##### Data section
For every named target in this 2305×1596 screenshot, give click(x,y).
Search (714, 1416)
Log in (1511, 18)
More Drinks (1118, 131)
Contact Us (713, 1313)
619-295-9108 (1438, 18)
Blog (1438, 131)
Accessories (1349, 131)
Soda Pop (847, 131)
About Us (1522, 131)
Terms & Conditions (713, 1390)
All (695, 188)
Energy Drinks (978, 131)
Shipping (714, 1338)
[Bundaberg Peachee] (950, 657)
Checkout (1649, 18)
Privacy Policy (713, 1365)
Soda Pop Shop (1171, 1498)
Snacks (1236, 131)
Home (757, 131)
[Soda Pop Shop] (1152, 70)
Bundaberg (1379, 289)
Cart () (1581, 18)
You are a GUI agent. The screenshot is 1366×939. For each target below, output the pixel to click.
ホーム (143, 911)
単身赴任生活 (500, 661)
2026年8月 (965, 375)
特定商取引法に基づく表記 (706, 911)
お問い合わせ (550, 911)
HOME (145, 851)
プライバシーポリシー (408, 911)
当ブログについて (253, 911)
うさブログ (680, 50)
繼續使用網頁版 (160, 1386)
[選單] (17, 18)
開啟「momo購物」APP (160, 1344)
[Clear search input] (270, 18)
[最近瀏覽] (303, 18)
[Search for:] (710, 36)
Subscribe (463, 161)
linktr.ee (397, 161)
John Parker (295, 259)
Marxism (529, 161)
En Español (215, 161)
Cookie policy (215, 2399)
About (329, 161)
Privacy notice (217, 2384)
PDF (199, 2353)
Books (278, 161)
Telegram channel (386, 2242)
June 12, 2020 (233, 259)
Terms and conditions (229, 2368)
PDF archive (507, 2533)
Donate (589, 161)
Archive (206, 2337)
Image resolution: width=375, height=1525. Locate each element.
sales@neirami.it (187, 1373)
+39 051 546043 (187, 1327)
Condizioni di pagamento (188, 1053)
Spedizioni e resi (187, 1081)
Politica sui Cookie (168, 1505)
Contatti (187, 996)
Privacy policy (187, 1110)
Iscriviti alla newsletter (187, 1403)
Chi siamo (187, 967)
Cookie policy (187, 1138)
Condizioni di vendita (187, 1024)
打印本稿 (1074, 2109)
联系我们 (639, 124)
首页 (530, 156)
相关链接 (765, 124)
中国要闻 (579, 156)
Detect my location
##########
▶ [What is being asked]:
In the material above, locate the line containing "Energy Drinks (978, 131)" and the line containing "Privacy policy (187, 1110)". Transcribe exactly those two lines and every line between them, and nothing more.

▶ [Answer space]:
Energy Drinks (978, 131)
Shipping (714, 1338)
[Bundaberg Peachee] (950, 657)
Checkout (1649, 18)
Privacy Policy (713, 1365)
Soda Pop Shop (1171, 1498)
Snacks (1236, 131)
Home (757, 131)
[Soda Pop Shop] (1152, 70)
Bundaberg (1379, 289)
Cart () (1581, 18)
You are a GUI agent. The screenshot is 1366×939. For each target below, output the pixel to click.
ホーム (143, 911)
単身赴任生活 (500, 661)
2026年8月 (965, 375)
特定商取引法に基づく表記 (706, 911)
お問い合わせ (550, 911)
HOME (145, 851)
プライバシーポリシー (408, 911)
当ブログについて (253, 911)
うさブログ (680, 50)
繼續使用網頁版 (160, 1386)
[選單] (17, 18)
開啟「momo購物」APP (160, 1344)
[Clear search input] (270, 18)
[最近瀏覽] (303, 18)
[Search for:] (710, 36)
Subscribe (463, 161)
linktr.ee (397, 161)
John Parker (295, 259)
Marxism (529, 161)
En Español (215, 161)
Cookie policy (215, 2399)
About (329, 161)
Privacy notice (217, 2384)
PDF (199, 2353)
Books (278, 161)
Telegram channel (386, 2242)
June 12, 2020 (233, 259)
Terms and conditions (229, 2368)
PDF archive (507, 2533)
Donate (589, 161)
Archive (206, 2337)
Image resolution: width=375, height=1525. Locate each element.
sales@neirami.it (187, 1373)
+39 051 546043 (187, 1327)
Condizioni di pagamento (188, 1053)
Spedizioni e resi (187, 1081)
Politica sui Cookie (168, 1505)
Contatti (187, 996)
Privacy policy (187, 1110)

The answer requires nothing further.